Apple News just lost The New York Times
The Times won’t show up in Apple’s app anymor
The New York Times has announced that, as of today, it will no longer be distributing articles in the Apple News app, making it one of the largest publishers to end its association with Apple’s publishing platform.
In a memo announcing the change, Meredith Kopit Levien, chief operating officer at the Times, said the company wants “a direct path for sending those readers back into our environments, where we control the presentation of our report, the relationships with our readers, and the nature of our business rules.” She added that the paper’s “relationship with Apple News does not fit within these parameters.”
While Apple has had a tougher time getting publishers (including the Times) to sign on for its monthly News Plus subscription — which costs $9.99 per month and offers access to a variety of magazines and newspapers (including The Wall Street Journal, the Los Angeles Times, The New Yorker, Wired, and more) — the free version of Apple News has offered a much larger array of news.
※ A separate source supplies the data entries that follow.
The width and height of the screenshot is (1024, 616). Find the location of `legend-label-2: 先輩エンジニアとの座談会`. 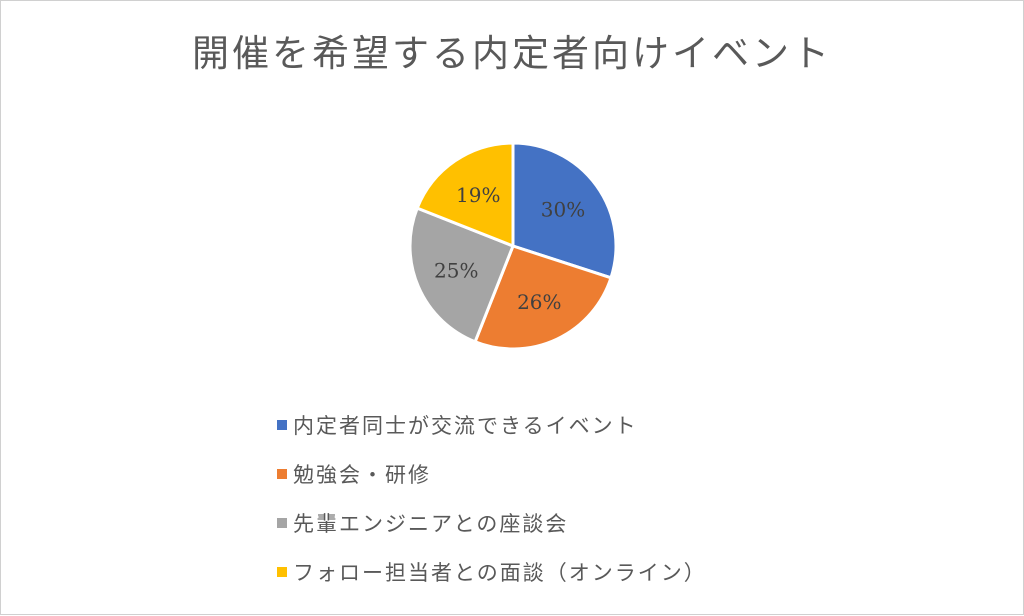

legend-label-2: 先輩エンジニアとの座談会 is located at coordinates (431, 524).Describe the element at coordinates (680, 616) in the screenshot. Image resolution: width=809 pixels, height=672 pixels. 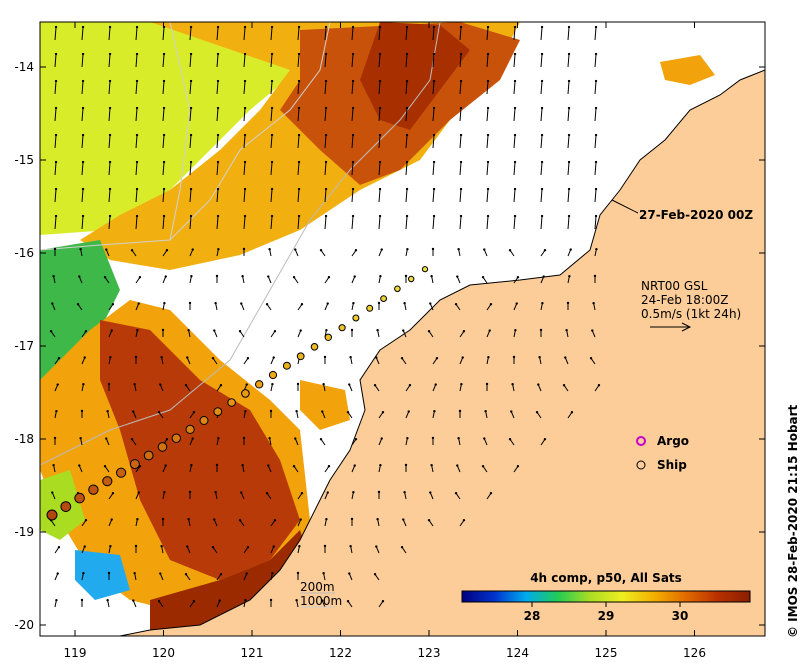
I see `colorbar-tick-label: 30` at that location.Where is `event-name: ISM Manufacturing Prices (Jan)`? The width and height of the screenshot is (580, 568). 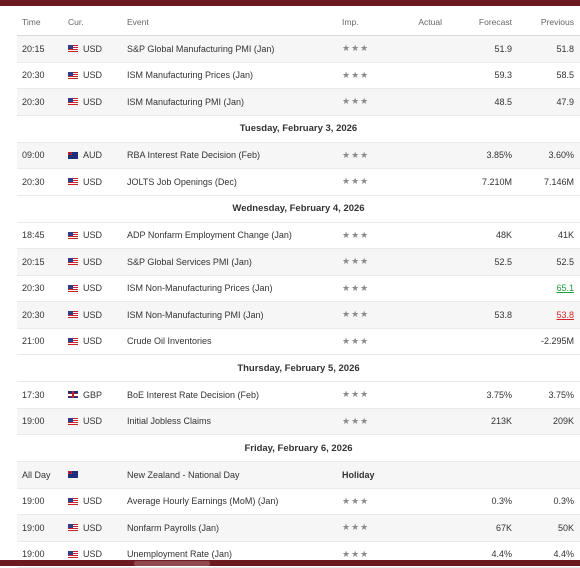 event-name: ISM Manufacturing Prices (Jan) is located at coordinates (234, 75).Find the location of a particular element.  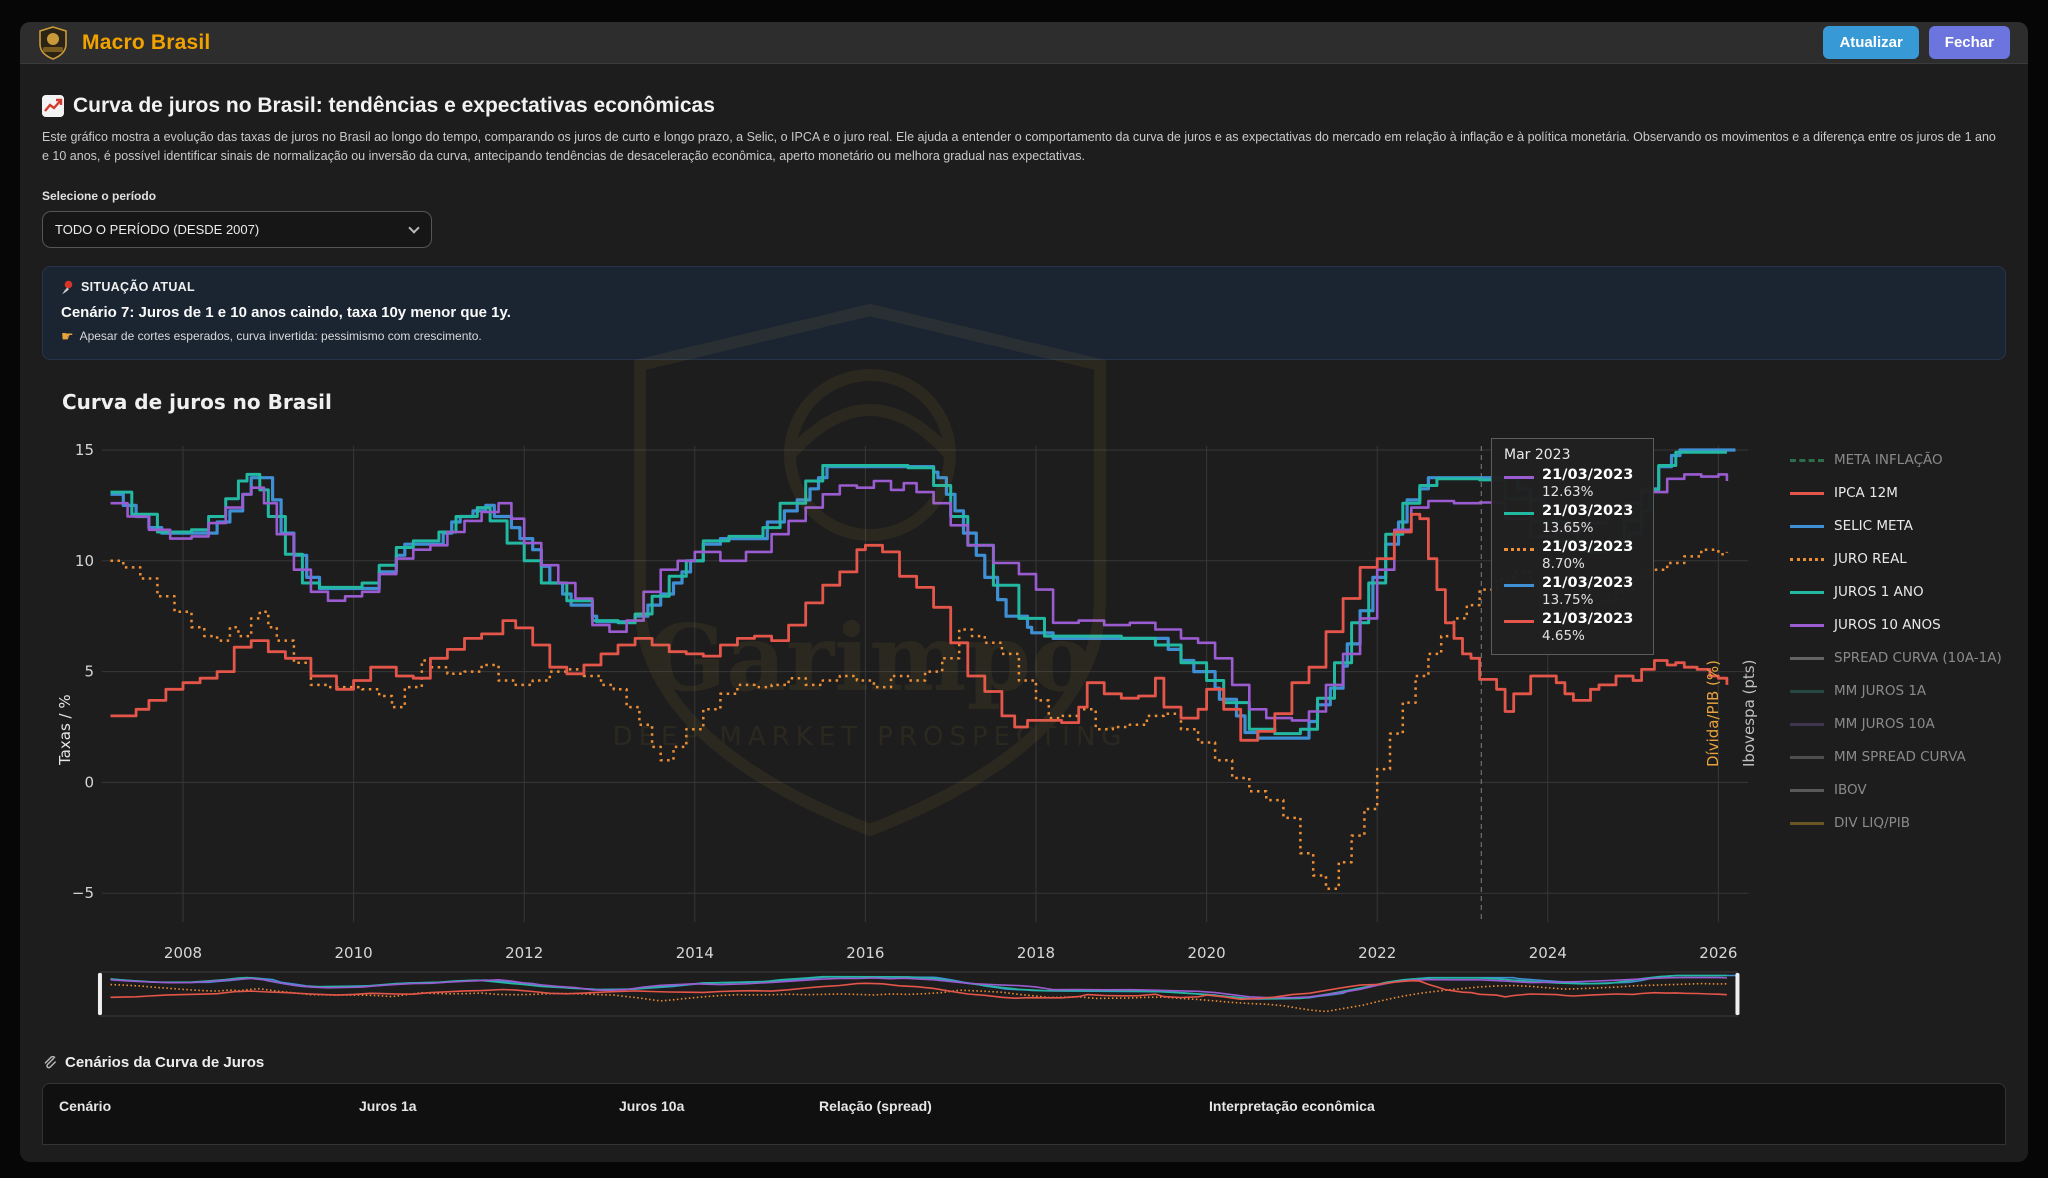

legend-item-div-liq-pib: DIV LIQ/PIB is located at coordinates (1896, 824).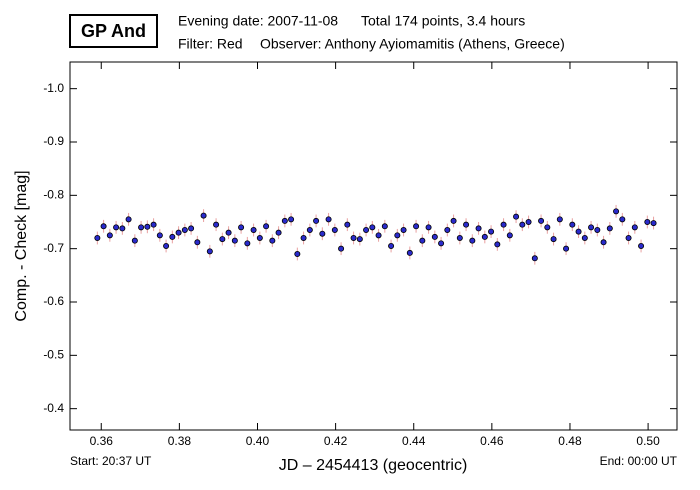 Image resolution: width=700 pixels, height=490 pixels. What do you see at coordinates (180, 441) in the screenshot?
I see `x-tick-label: 0.38` at bounding box center [180, 441].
While the Times only offered a few free articles to Apple News, its departure still makes it one of the biggest names to abandon Apple’s service since The Guardian left in 2017 only to rejoin the service earlier this year in March.
Apple News works differently than most other news aggregators: the top articles are curated by a team of human reporters, not algorithms, and Apple is strict about what news sources it allows into the app. Earlier this year, Apple CEO Tim Cook noted that Apple News has over 125 million daily users, although the company has yet to announce exactly how many subscribers pay for the premium Apple News Plus service.
For its part, Apple said in a statement to the Times that it “only offered Apple News a few stories a day,” so there shouldn’t be too much of a change in the overall content for readers. But with the media business becoming an increasingly precarious market now squeezed even further during the COVID-19 pandemic, it’s possible the Times’ defection could lead to other publishers looking to strike out on their own, too.